Here's an early warning sign- when a business sells its Canadian arm, there's trouble down the road. Texaco did it and so did Merrill.

Its amazing. Only in America does a CEO loose 10b... walk away with a severence package of 8 million, retirement benefits, and a stock option package worth 135+. In return the stockholders loose 50% of market cap, new CEO gets a huge signing bonus, and employees get a merry christmas pink slip.

Whatever the ceo had nothing to do with the loss. He is the figurehead and scapegoat. Just as we ascribe management acumen to skill rather than luck, so too should we judge his mismanagement as being in the wrong place at the wrong time.

Greed is the cause the boomers and the businessmen, and greed has its own reward.

Self interest: will the new CEO really be able to get too aggressive with write-downs without impairing ML's ability to quickly drive earnings (versus competitors who are much slower to 'mark to market')?

It will be interesting to see who decides to captain a ship that is taking on substantial water in the middle of a storm that appears to be getting worse...

Agreed, 99.9999% not the CEO's fault (unless some data comes out that proves otherwise).

We all know where the lion's share of greed and responsibility lies in this mess, and it's not with any business entities.

Hint: who signed the dotted line, agreeing they were "willing and able" to repay their loans?

I bet Merrill could get a big cash infusion from China if it begged for it with stock.

Its depressing to see this. Banks had a very important choice in 3Q earnings. They could take the high road and try to give an honest estimate of the losses so that every one could move onto trying to lessen its impact or at least prepare for the worst. Alternatively, they could take the low road, hide everything and hope something come along and if it doesn't then everything collapses together so nobody in particular can e held to blame. Countrywide's results were an outrageous example of the low road approach, massively optimistic estimates of losses are put together with ridiculously optimistic guidance and A DIVIDEND!!. That will be funded from special lines of credit!

At least Merrill tried to move the ball forward. If we all follow Mozillo's line then there is no problem so there's nothing to fix until it all collapses.

Of course guess which one gets sent off the island. I don't have a lot of sympathy for the individuals involved, after all they are well paid.
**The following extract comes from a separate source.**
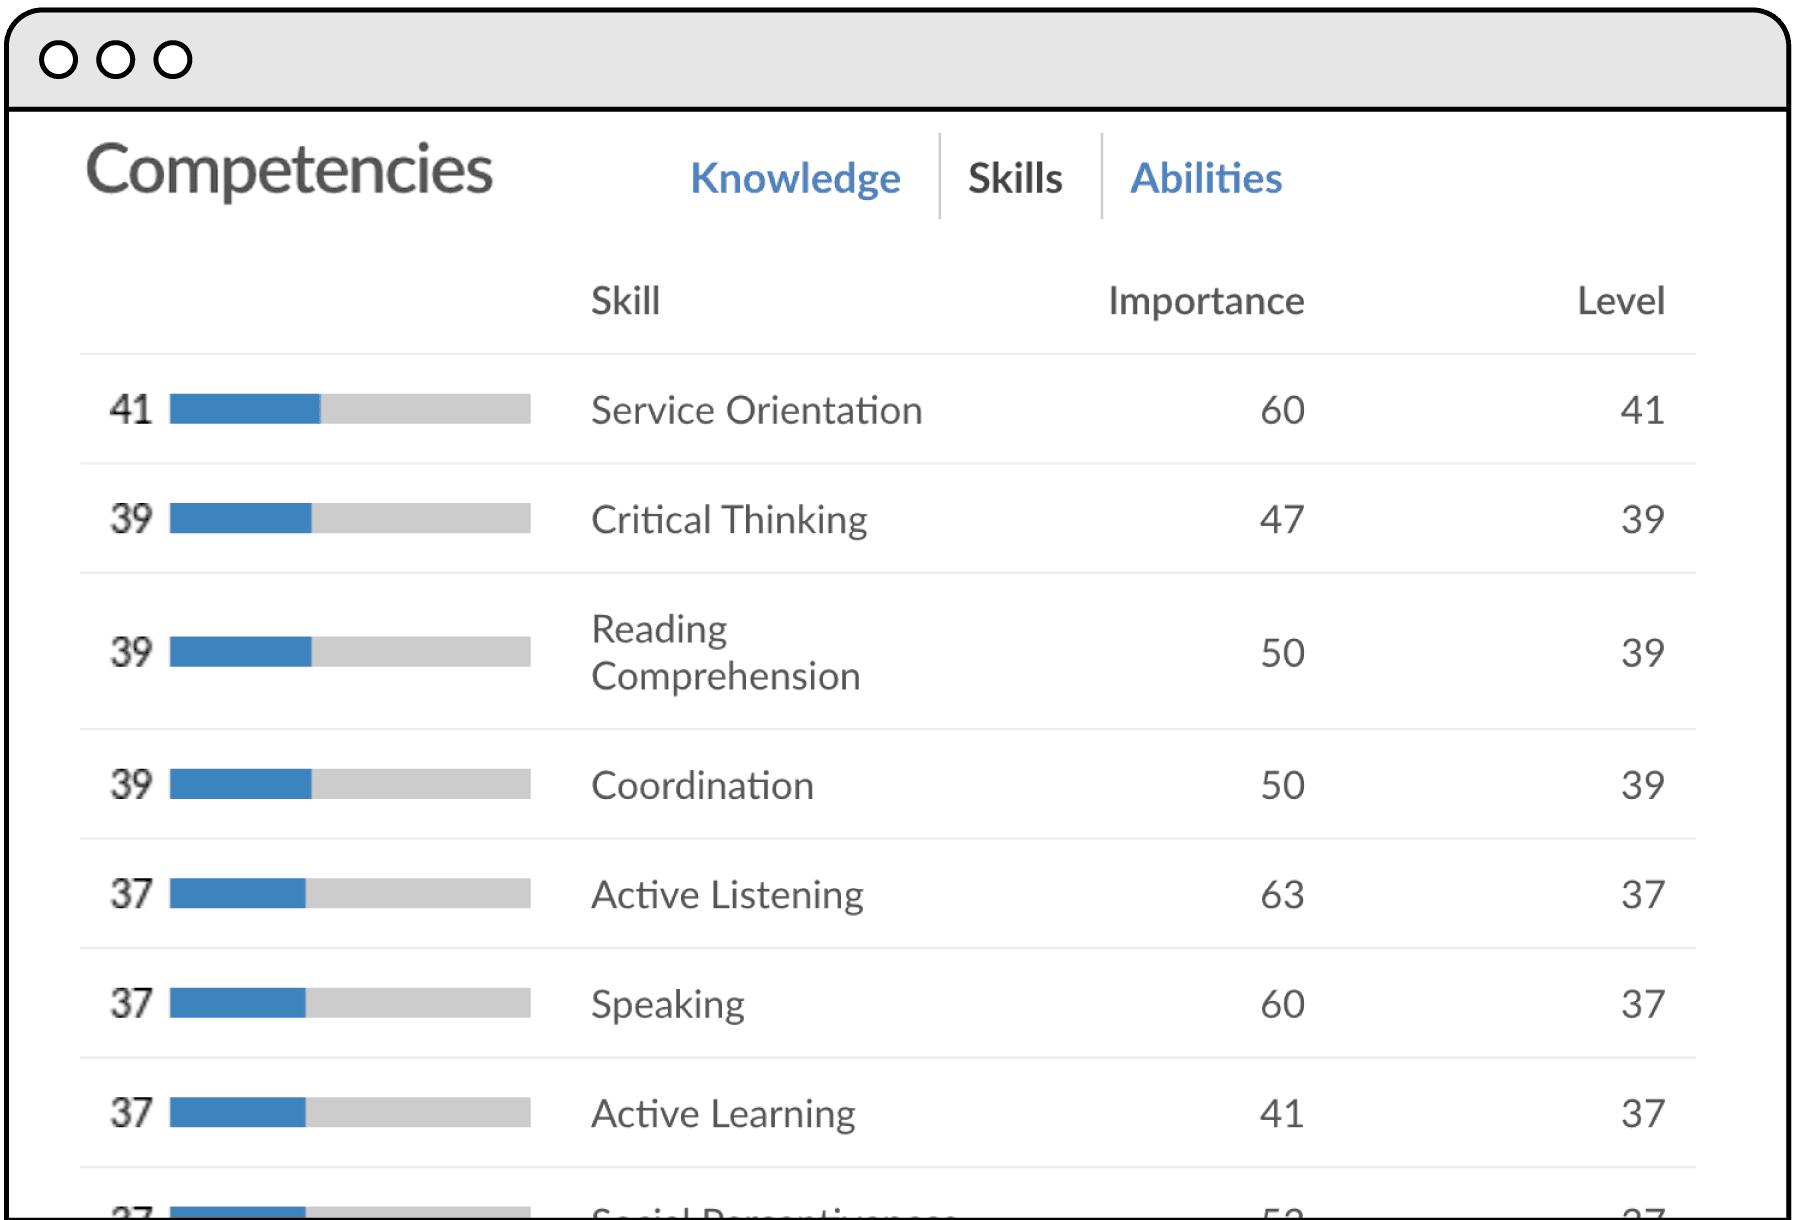Switch to the Abilities tab
This screenshot has width=1800, height=1220.
point(1206,179)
I just think the system is rewarding irresponsibility right now and we'll all pay big for that in the near future.

Forbes.com lists Stanley O'Neal's compensation as $22.41M. If he's not responsible for Merrill Lynch's financial results, why does (did) he receive that level of compensation?

I hope it's not for giving money to people without knowing or caring whether they could repay it. (What's the difference between ignorance and apathy?)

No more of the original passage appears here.